Квилп незаметно повернул фонарь стеклом к себе и теперь трясся от хохота, с восторгом прислушиваясь к тому, как стряпчий спотыкается о доски и чуть ли не через каждые два-три шага тяжело валится на землю. Наконец несчастный Самсон выбрался в переулок, и во дворе все стихло.
Квилп запер дверь конторы на ключ и снова прыгнул в гамак.
Глава LXIII
Должностное лицо, сообщившее Киту утешительное известие о том, что его пустяковое дело будет слушаться в Олд-Бейли
[86]и не займет много времени, оказалось совершенно право в своих предположениях. Ровно через восемь дней сессия возобновилась. Через день после ее начала Большое Жюри [87]вынесло вердикт о предании Кристофера Набблса уголовному суду за кражу, а еще через два дня вышепоименованный Кристофер Набблс должен был или опровергнуть предъявленное ему обвинение, или же признаться в том, что он, этот самый Кристофер, мошенническим образом похитил и украл из дома и конторы некоего Самсона Брасса, джентльмена, билет достоинством в пять фунтов стерлингов, выпущенный Английским банком, — а следовательно, нарушил установленные на сей предмет законы, а также посягнул на спокойствие его величества короля и на достоинство королевской власти [88].Выслушав судью, Кристофер Набблс дрожащим, тихим голосом пролепетал: «Нет, не виновен». И здесь напомним тем, кто любит высказывать суждения скороспелые и поверхностные и кто вменил бы в обязанность Кристоферу говорить громко, уверенно, — напомним им, что тюрьма и пережитые волнения способны сокрушить самое мужественное сердце и что человек, просидевший под замком хотя бы только одиннадцать дней, ничего не видя, кроме каменных стен и двух-трех столь же каменных физиономий, робеет и теряется, когда его вдруг вводят в шумный зал, где перед ним мелькает множество незнакомых лиц. Здесь же следует отметить, что на свете есть немало людей, для которых человеческое лицо, обрамленное париком, кажется гораздо внушительнее н страшнее лиц с положенной им от природы шевелюрой, а если ко всему этому еще добавить вполне естественное чувство, охватившее Кита при виде обоих Гарлендов и маленького нотариуса, бледных, взволнованных, то вряд ли следует удивляться, что он был несколько не в своей тарелке и не мог проявить должное спокойствие.
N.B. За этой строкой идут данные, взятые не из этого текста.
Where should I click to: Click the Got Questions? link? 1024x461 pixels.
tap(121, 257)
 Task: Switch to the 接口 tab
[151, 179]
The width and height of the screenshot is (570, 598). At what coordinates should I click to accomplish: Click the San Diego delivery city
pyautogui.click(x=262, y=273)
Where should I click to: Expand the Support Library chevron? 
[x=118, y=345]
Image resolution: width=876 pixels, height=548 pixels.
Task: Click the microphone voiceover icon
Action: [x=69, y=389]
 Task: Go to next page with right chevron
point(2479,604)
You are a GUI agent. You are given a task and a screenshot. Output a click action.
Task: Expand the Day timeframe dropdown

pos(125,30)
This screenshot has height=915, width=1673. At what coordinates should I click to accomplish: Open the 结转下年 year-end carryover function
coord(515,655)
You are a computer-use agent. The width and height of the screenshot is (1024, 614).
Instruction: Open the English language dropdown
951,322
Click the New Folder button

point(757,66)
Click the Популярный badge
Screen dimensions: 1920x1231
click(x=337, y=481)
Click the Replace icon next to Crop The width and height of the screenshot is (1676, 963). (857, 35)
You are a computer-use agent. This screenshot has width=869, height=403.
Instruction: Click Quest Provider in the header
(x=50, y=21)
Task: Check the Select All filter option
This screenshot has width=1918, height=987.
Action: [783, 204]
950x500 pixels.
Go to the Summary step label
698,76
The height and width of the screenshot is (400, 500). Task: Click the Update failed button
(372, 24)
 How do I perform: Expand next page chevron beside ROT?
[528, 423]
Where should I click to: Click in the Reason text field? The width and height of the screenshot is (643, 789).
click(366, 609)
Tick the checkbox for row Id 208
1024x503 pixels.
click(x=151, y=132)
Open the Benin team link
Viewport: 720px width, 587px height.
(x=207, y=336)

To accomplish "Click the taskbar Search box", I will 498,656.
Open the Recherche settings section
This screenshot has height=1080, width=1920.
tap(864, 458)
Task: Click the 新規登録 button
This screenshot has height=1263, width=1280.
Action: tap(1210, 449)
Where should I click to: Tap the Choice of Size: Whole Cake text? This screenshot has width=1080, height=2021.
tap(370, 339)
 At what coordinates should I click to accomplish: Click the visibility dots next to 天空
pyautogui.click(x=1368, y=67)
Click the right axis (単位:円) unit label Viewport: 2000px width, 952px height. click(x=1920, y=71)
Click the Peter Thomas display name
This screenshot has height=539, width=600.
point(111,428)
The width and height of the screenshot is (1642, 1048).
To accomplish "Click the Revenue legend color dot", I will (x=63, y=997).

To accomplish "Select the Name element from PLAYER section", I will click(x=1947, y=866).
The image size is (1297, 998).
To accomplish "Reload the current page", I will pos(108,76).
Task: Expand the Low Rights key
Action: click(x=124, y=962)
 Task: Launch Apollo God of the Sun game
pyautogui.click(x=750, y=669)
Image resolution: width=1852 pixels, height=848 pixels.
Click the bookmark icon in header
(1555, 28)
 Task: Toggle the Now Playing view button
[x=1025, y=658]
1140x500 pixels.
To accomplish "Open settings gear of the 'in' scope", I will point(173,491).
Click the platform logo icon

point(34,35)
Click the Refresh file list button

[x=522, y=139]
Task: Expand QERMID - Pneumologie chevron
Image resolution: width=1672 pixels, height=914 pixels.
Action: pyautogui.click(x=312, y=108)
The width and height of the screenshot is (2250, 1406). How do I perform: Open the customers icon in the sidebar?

Хотя Кит не видел со дня ареста ни своих хозяев, ни мистера Уизердена, ему было известно, что они пригласили адвоката для его защиты. И поэтому, когда один из присутствующих в зале джентльменов в парике встал и сказал: «Я со стороны обвиняемого, милорд», — Кит поклонился ему, а когда другой джентльмен в парике тоже встал и сказал: «Я со стороны обвинения, милорд», — Кит вздрогнул, но все же отвесил поклон и этому джентльмену. И как же он надеялся в глубине души, что его джентльмен не ударит в грязь лицом перед другим джентльменом и с первых же слов посрамит своего противника!
Джентльмен со стороны обвинения, выступивший первым, был в наилучшем расположении духа (ибо всего лишь несколько минут назад ему удалось добиться почти полного оправдания одного молодого человека, имевшего неосторожность убить собственного папашу) и потому залился соловьем, стараясь внушить присяжным, что, если они оправдают этого обвиняемого, им придется испытать такие же муки и угрызения совести, какие он сулил их предшественникам, если б те осудили того обвиняемого, Сообщив все подробности дела Кита — «самого позорного из всех, разбиравшихся на его памяти!» — джентльмен умолк, словно подготавливая слушателей к чему-то страшному, и после паузы сказал, что, насколько ему известно, его почтенный коллега (косой взгляд в сторону джентльмена Кита) намеревается опорочить показания тех безупречных свидетелей, которые вскоре предстанут перед судом, хотя он лично ожидает от своего почтенного коллеги большего доверия и уважения к истцу лучшему и достойнейшему члену достойнейшей корпорации, включившей его в свои ряды. Далее джентльмен осведомился, известна ли присяжным улица Бевис-Маркс? Если же улица Бевис-Маркс им известна (да кто позволит себе в этом сомневаться!), известны ли им также возвышающие душу исторические воспоминания, связанные с этим знаменитым местом? Неужто же такой человек, как Брасс, может жить на такой улице, как Бевис-Маркс, и не быть личностью в высшей степени добродетельной и благонамеренной? Наговорив с три короба на эту тему, джентльмен вдруг спохватился — вправе ли он оскорблять присяжных, втолковывая им то, что они прекрасно знают сами, и тут же вызвал Самсона Брасса.